ELTR6006 - Digital Systems: Logic Apps

banner1
Title:Digital Systems: Logic Apps
Long Title:Digital Systems: Logic Applications
Module Code:ELTR6006
 
Duration:1 Semester
Credits: 5
NFQ Level:Fundamental
Field of Study: Electronic Engineering
Valid From: Semester 1 - 2020/21 ( September 2020 )
Module Delivered in 3 programme(s)
Module Coordinator: MARTIN HILL
Module Author: DAVE HAMILTON
Module Description: This module builds on Digital Systems: Fundamentals and introduces the learner to practical combinational and sequential logic circuits such as adders and decoders, flip-flops, counters, and registers. An emphasis is placed on the selection, use, and application of standard IC chips to implement these circuits.
Learning Outcomes
On successful completion of this module the learner will be able to:
LO1 Draw logic diagrams and describe the function of a range of combinational logic circuits such as adders, comparators, decoders, encoders, and multiplexers.
LO2 Draw logic diagrams, truth tables and timing diagrams for all common flip-flops and use these to implement sequential logic circuits such as counters, parallel registers, and shift registers.
LO3 Use pinout and functional block diagrams to show how the MSI chips can be configured and cascaded to implement combinational and sequential circuits for various applications.
LO4 Work alone and in groups to analyse, measure, and interpret the performance of combinational and sequential logic circuits by means of computer simulation, and construct and test a selection of these circuits using standard MSI chips.
LO5 Write short reports in accordance with accepted engineering professional standards.
LO6 Conduct themselves in accordance with professional engineering standards while collecting and reporting on experimental data and in their dealings with others.
Pre-requisite learning
Module Recommendations

This is prior learning (or a practical skill) that is strongly recommended before enrolment in this module. You may enrol in this module if you have not acquired the recommended learning but you will have considerable difficulty in passing (i.e. achieving the learning outcomes of) the module. While the prior learning is expressed as named MTU module(s) it also allows for learning (in another module or modules) which is equivalent to the learning specified in the named module(s).
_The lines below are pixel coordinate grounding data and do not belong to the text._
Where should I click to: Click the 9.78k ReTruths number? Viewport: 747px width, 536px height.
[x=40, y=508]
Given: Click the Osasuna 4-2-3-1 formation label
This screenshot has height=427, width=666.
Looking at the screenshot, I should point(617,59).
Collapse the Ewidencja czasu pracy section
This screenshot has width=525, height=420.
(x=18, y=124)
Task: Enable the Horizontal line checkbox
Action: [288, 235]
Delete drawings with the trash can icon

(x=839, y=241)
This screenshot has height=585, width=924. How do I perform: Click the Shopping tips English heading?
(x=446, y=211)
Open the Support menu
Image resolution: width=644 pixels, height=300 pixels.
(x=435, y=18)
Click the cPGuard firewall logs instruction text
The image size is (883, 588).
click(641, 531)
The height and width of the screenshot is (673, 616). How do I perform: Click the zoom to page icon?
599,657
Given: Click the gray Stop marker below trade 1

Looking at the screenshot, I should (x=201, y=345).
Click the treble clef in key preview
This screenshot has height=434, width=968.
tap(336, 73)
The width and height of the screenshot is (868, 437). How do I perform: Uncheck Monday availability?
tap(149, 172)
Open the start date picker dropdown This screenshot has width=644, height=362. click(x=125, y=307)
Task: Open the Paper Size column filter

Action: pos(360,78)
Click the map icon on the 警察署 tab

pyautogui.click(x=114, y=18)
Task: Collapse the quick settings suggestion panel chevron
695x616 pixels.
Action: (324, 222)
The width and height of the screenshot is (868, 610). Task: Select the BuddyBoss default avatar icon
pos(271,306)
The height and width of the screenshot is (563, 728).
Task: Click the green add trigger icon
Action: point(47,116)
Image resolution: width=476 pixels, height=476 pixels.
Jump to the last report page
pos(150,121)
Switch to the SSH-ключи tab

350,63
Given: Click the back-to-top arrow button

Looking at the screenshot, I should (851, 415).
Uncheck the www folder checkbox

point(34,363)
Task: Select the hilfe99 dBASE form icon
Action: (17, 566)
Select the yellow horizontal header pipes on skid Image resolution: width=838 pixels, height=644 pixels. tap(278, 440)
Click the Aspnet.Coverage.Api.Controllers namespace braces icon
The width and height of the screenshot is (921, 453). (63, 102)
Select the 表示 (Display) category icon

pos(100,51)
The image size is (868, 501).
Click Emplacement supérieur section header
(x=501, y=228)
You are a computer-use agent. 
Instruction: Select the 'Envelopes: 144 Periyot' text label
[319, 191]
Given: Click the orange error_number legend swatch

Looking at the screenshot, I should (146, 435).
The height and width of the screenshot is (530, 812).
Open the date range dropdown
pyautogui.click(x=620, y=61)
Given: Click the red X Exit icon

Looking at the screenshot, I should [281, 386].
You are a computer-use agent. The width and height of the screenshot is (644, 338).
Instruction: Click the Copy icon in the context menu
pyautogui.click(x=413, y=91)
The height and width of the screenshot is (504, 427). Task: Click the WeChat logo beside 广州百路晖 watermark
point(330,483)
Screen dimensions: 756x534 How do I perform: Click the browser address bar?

13975 ELTR6005 Digital Systems Fundamentals
14012 ELTR6006 Digital Systems: Logic Apps
Incompatible Modules
These are modules which have learning outcomes that are too similar to the learning outcomes of this module. You may not earn additional credit for the same learning and therefore you may not enrol in this module if you have successfully completed any modules in the incompatible list.
No incompatible modules listed
Co-requisite Modules
No Co-requisite modules listed
Requirements

This is prior learning (or a practical skill) that is mandatory before enrolment in this module is allowed. You may not enrol on this module if you have not acquired the learning specified in this section.

No requirements listed
 

Module Content & Assessment

Indicative Content
Combinational logic circuits
Typical combinational logic circuits: adders, comparators, decoders, encoders, multiplexers, demultiplexers, BCD-to-7-segment decoder. Simple block and circuit diagram of each circuit. Functional block diagram of representative MSI chip(s). Cascading of these chips. Simple application of each circuit.
Flip-flops
Basic flip-flop (S-R latch). Switch de-bounce application. Clocked flip-flops: level-triggered and edge-triggered. Asynchronous inputs. D flip-flop. 4-bit parallel register. J-K flip-flop. T flip-flop. Flip-flop operating parameters. Common flip-flop chips.
Counters
Asynchronous full-modulus counters. Asynchronous decade counter. 3-digit BCD counter with display. Simple synchronous counter circuits. Typical binary and BCD counter chips. Cascading of counter chips.
Shift Registers
Basic SISO circuit with recirculation. SIPO circuit: serial-to-parallel data conversion. PISO circuit: parallel-to-serial data conversion. Bi-directional shift registers. Typical shift register chips. Cascading of shift register chips.
Written reports
Correct use of passive voice, spelling & grammar, units, figures & diagrams, tables.
Personal and Professional Conduct
Use of Peer review, ethical conduct considerations, plagiarism and due recognition of sources, Health and Safety considerations of practical work.
Assessment Breakdown%
Course Work50.00%
End of Module Formal Examination50.00%
Course Work
Assessment Type Assessment Description Outcome addressed % of total Assessment Date
Performance Evaluation A week-by-week assessment of practical competency through computer simulation, and circuit construction and testing 4,5,6 20.0 Every Week
Short Answer Questions A mid-term assessment comprising a number of short quiz-type questions 1,2,3 15.0 Week 6
Written Report Short (max 1000 words) written reports on topics as they arise in class and appropriately timed to allow for feedback. 1,2,3,5,6 15.0 Sem End
End of Module Formal Examination
Assessment Type Assessment Description Outcome addressed % of total Assessment Date
Formal Exam End-of-Semester Final Examination 1,2,3 50.0 End-of-Semester
Reassessment Requirement
Repeat examination
Reassessment of this module will consist of a repeat examination. It is possible that there will also be a requirement to be reassessed in a coursework element.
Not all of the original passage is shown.